Ariel Waldman is the founder of Spacehack.org, a directory of ways to participate in space exploration, and the global instigator of Science Hack Day, an event that brings together scientists, technologists, designers and people with good ideas to see what they can create in one weekend. She is also an interaction designer, a research affiliate at Institute For The Future, and an advisor for the SETI Institute‘s radio show, Big Picture Science. Previously, she worked at NASA’s CoLab program whose mission was to connect communities inside and outside NASA to collaborate. Ariel has also been a sci-fi movie gadget columnist for Engadget and a digital anthropologist at VML. In 2008, she was named one of the top 50 most influential individuals in Silicon Valley.
Recently, Ariel was appointed as a National Academy of Sciences committee member of a congressionally-requested study on the future of human spaceflight.
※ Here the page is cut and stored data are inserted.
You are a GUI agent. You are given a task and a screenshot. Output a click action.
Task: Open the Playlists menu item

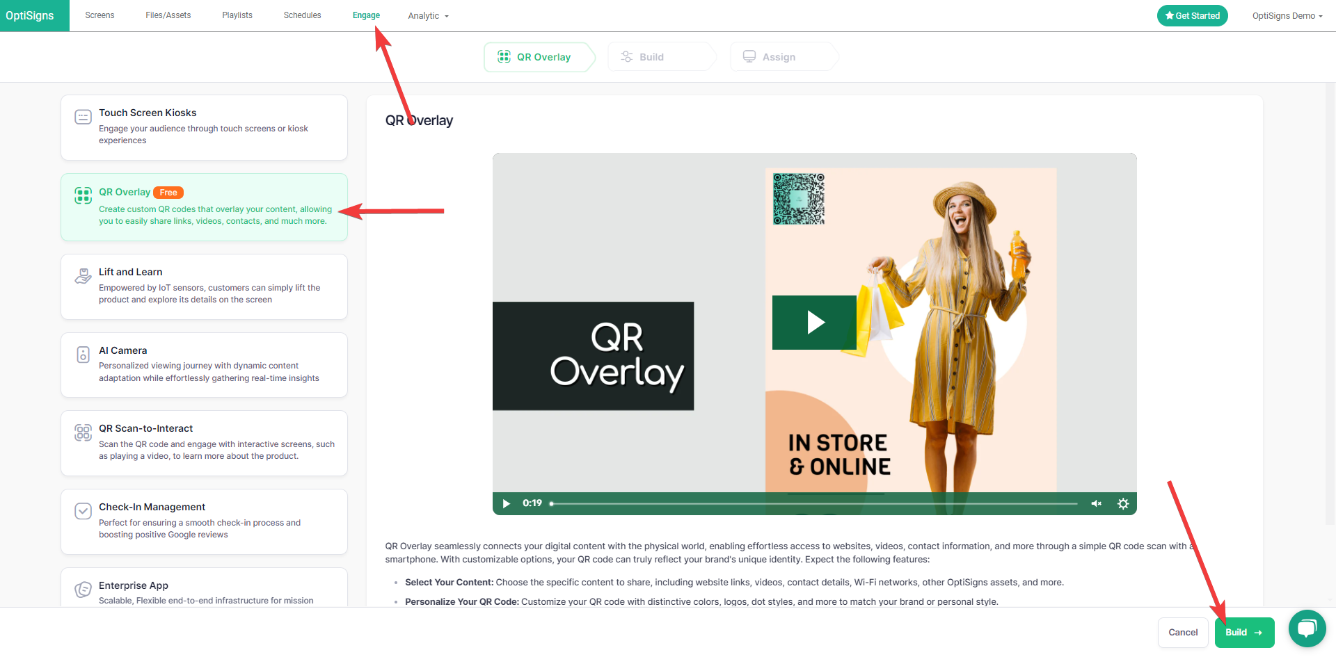pyautogui.click(x=237, y=15)
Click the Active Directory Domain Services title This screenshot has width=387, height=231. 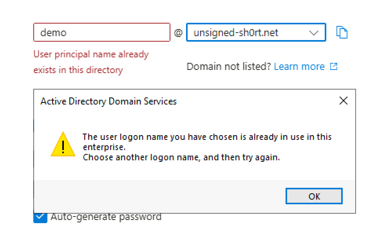pos(109,101)
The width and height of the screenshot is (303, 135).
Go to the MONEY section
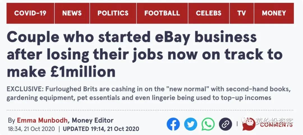click(274, 13)
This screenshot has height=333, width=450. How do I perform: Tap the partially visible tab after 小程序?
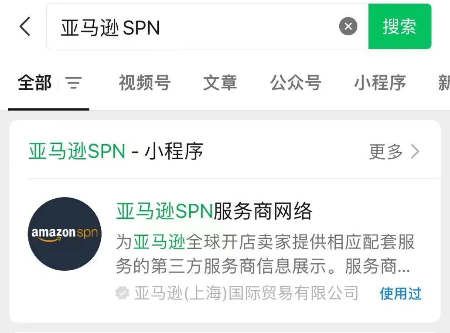point(444,83)
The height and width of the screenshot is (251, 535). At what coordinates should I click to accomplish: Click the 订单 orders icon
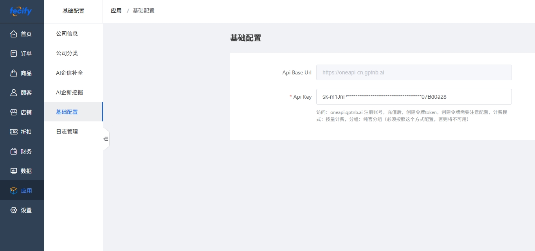[x=14, y=54]
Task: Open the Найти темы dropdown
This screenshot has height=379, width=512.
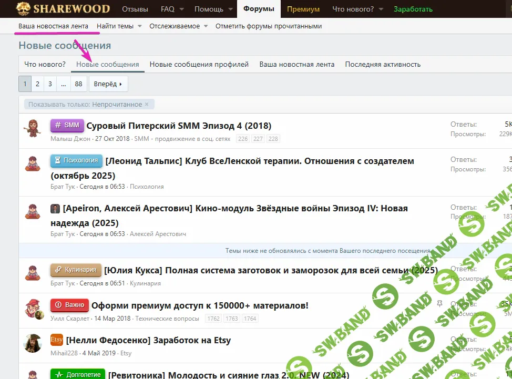Action: pyautogui.click(x=140, y=26)
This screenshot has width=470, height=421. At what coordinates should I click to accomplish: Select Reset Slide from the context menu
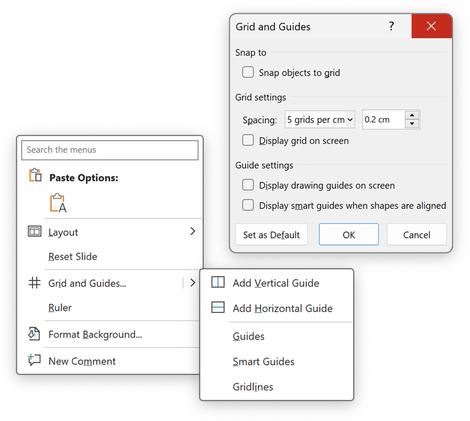pyautogui.click(x=73, y=257)
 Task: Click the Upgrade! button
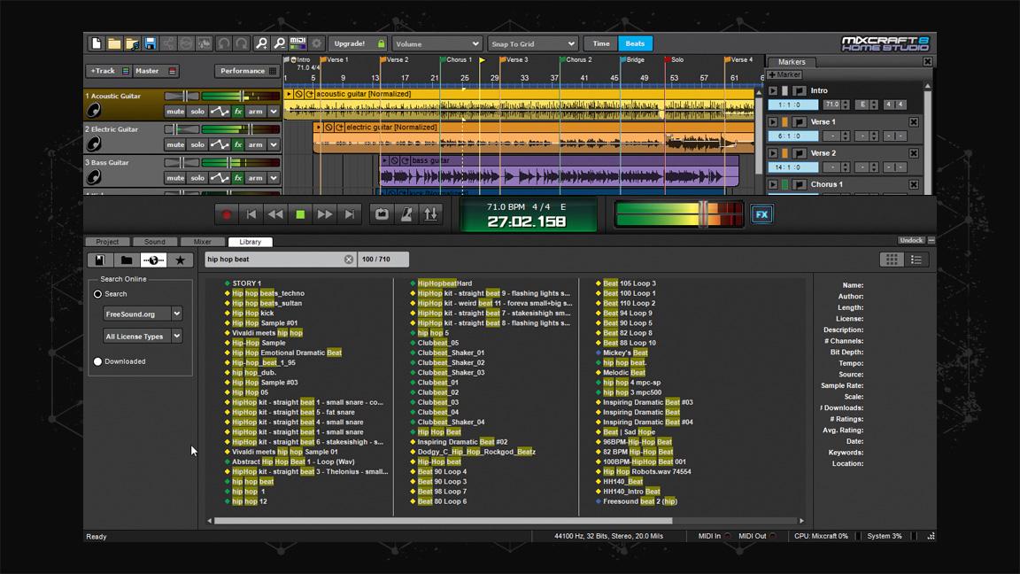(x=352, y=43)
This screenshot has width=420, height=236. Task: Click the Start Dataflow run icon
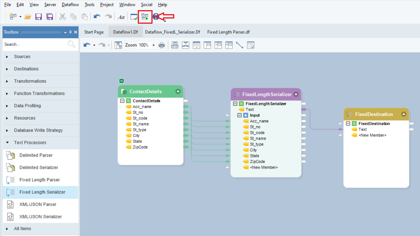145,17
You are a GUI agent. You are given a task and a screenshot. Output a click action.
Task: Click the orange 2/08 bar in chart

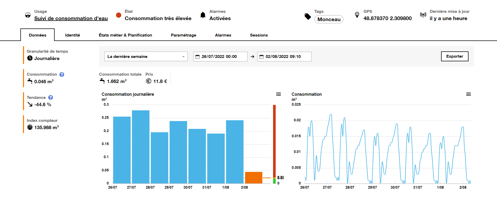click(x=253, y=178)
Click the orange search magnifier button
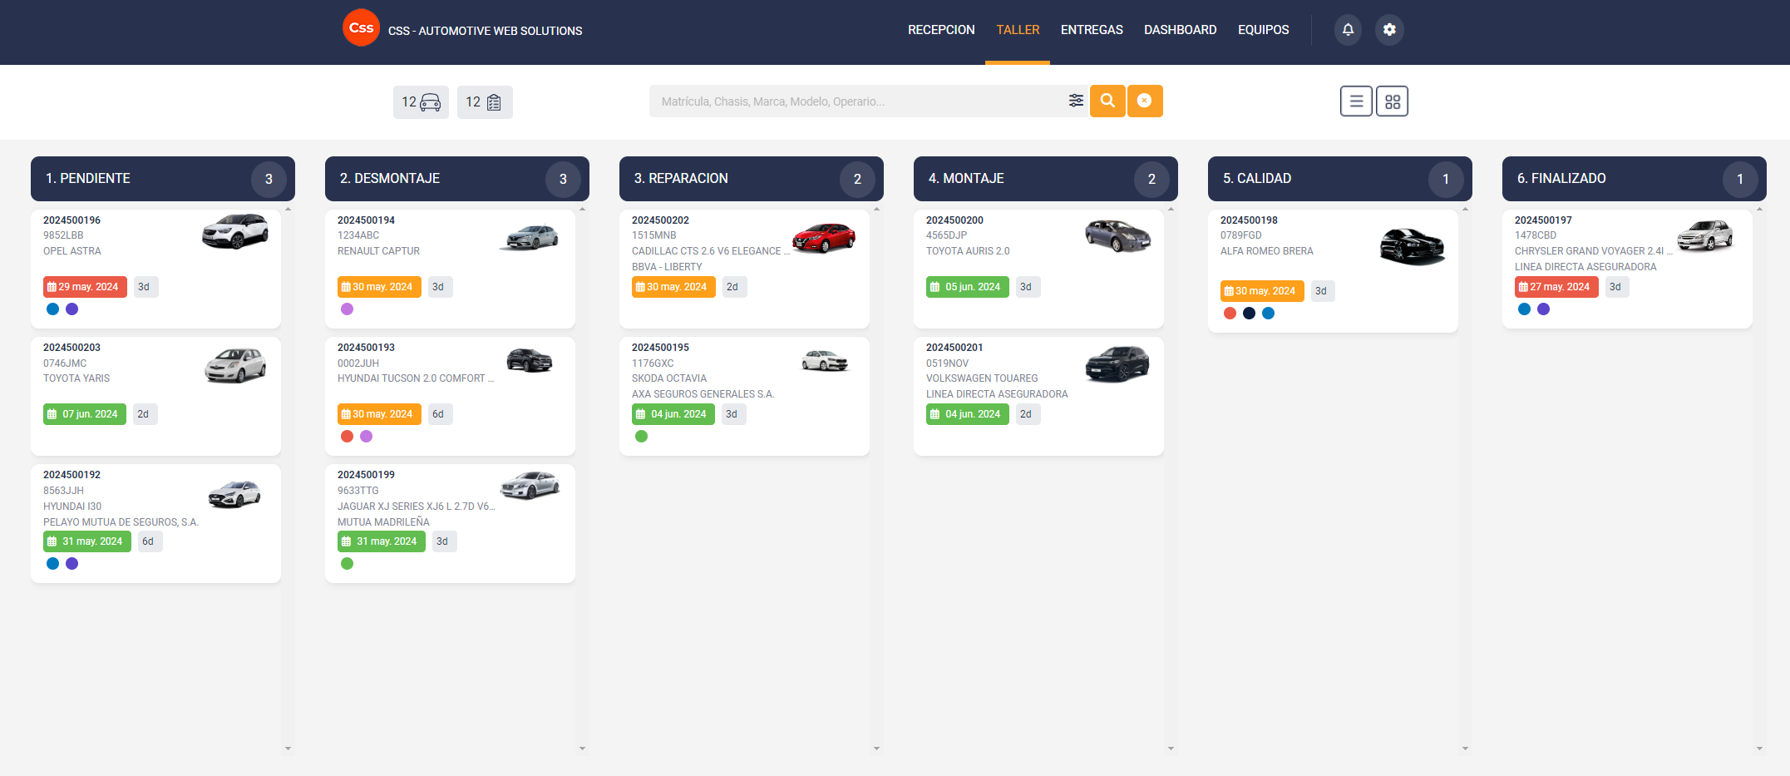 tap(1107, 101)
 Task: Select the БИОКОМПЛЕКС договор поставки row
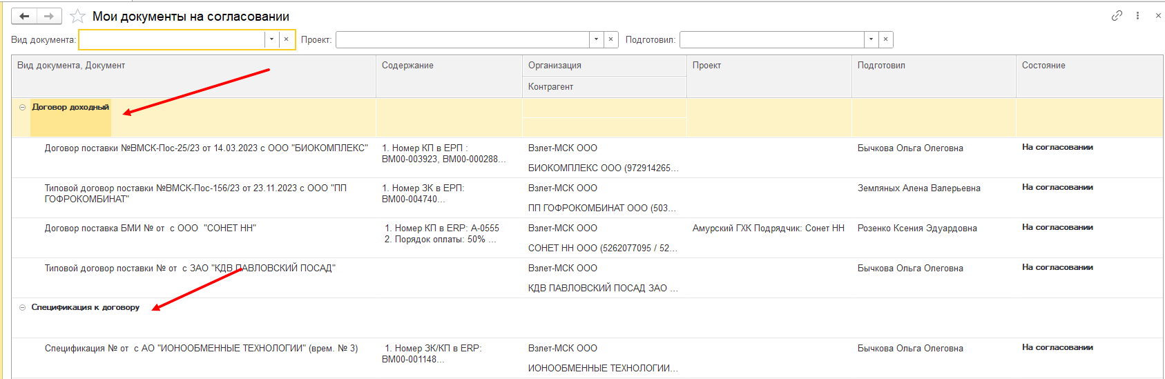pyautogui.click(x=587, y=158)
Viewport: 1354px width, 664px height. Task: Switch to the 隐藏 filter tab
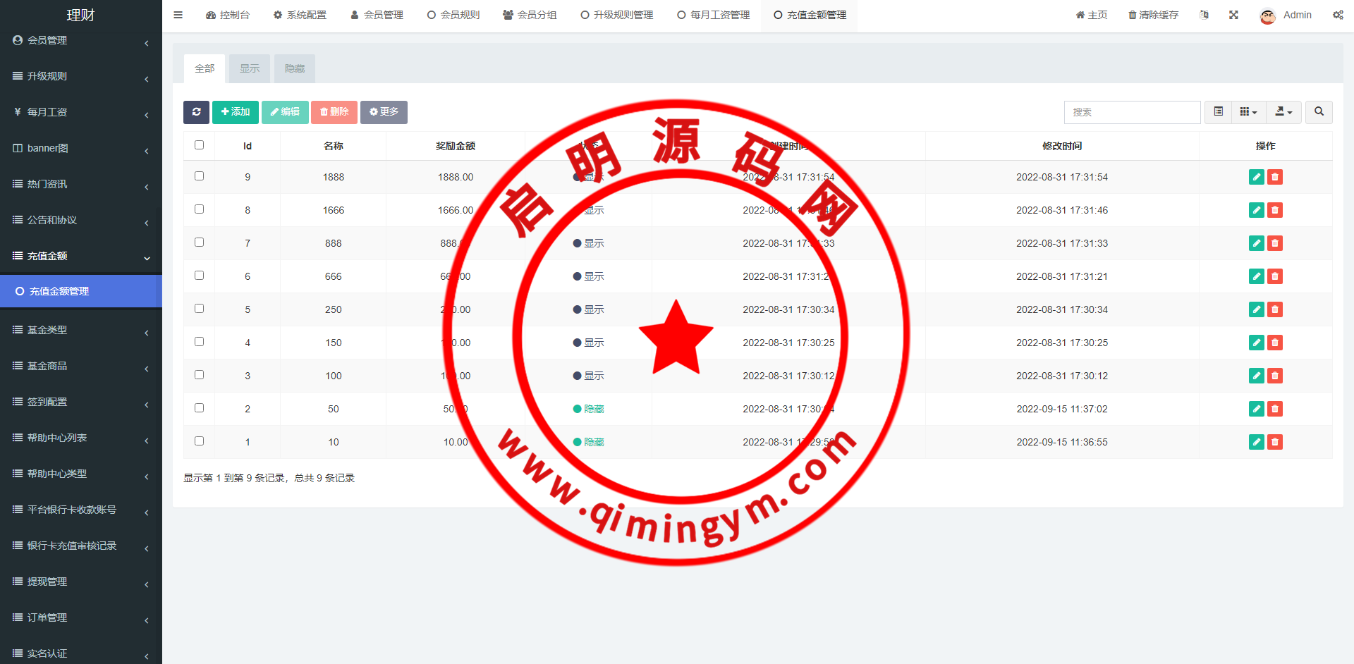point(294,68)
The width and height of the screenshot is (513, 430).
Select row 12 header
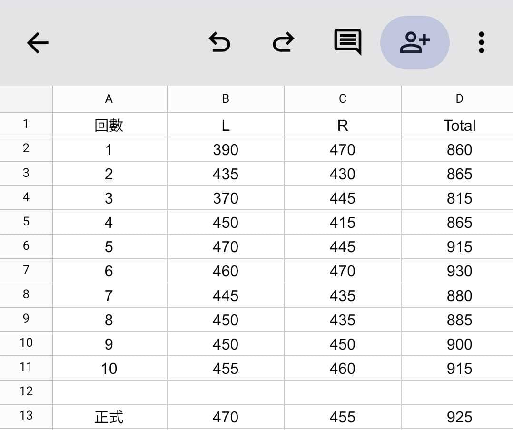[26, 392]
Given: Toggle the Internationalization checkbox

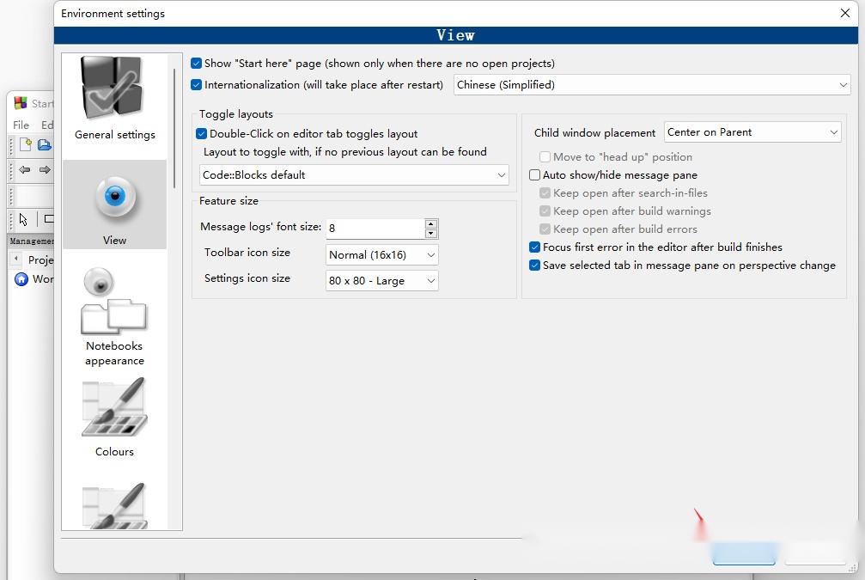Looking at the screenshot, I should point(197,85).
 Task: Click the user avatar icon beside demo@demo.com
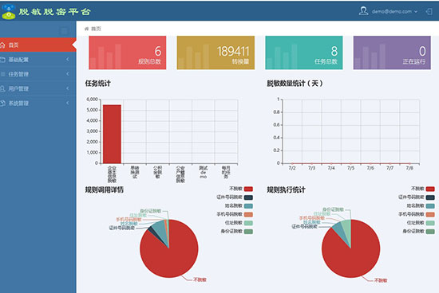363,11
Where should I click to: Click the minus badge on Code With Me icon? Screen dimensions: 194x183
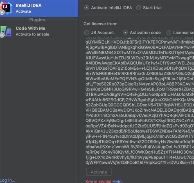[x=2, y=35]
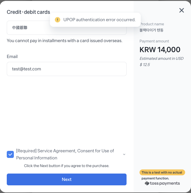This screenshot has height=193, width=191.
Task: Click the yellow test-mode notice badge
Action: (x=162, y=172)
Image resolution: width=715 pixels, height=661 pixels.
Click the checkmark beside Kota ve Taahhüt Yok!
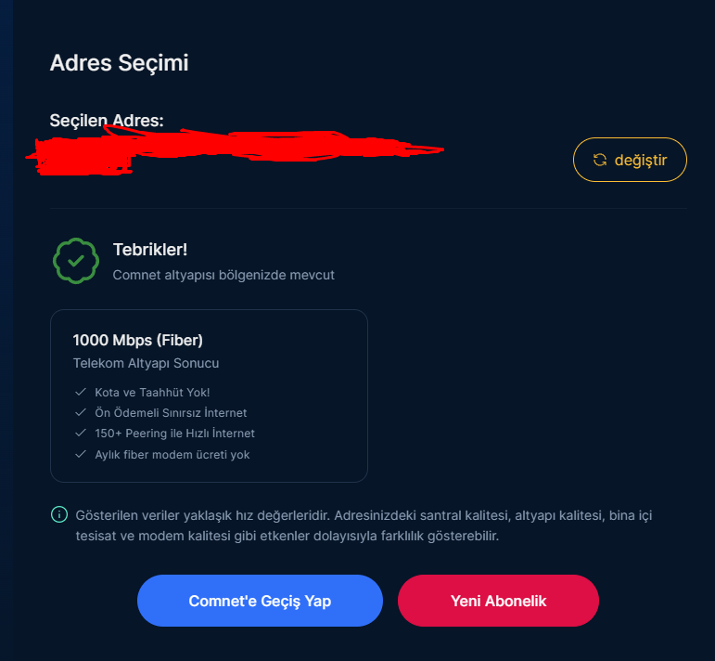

The Committee on Human Spaceflight has been tasked with a study to review the long-term goals, core capabilities, and direction of the U.S. human spaceflight program and make recommendations to enable a sustainable U.S. human spaceflight program. In 2012, she authored a white paper on Democratized Science Instrumentation that was presented to the White House Office of Science and Technology Policy. Ariel has been awarded two grants for her work on Science Hack Day from the Alfred P. Sloan Foundation and the Gordon and Betty Moore Foundation.
Although her home base is in San Francisco, she loves to travel across the globe frequently to speak to a variety of audiences and work on fun projects. She has keynoted DARPA’s 100 Year Starship Symposium and O’Reilly’s Open Source Convention, as well as appeared on the SyFy channel as part of their Let’s Imagine Greater campaign.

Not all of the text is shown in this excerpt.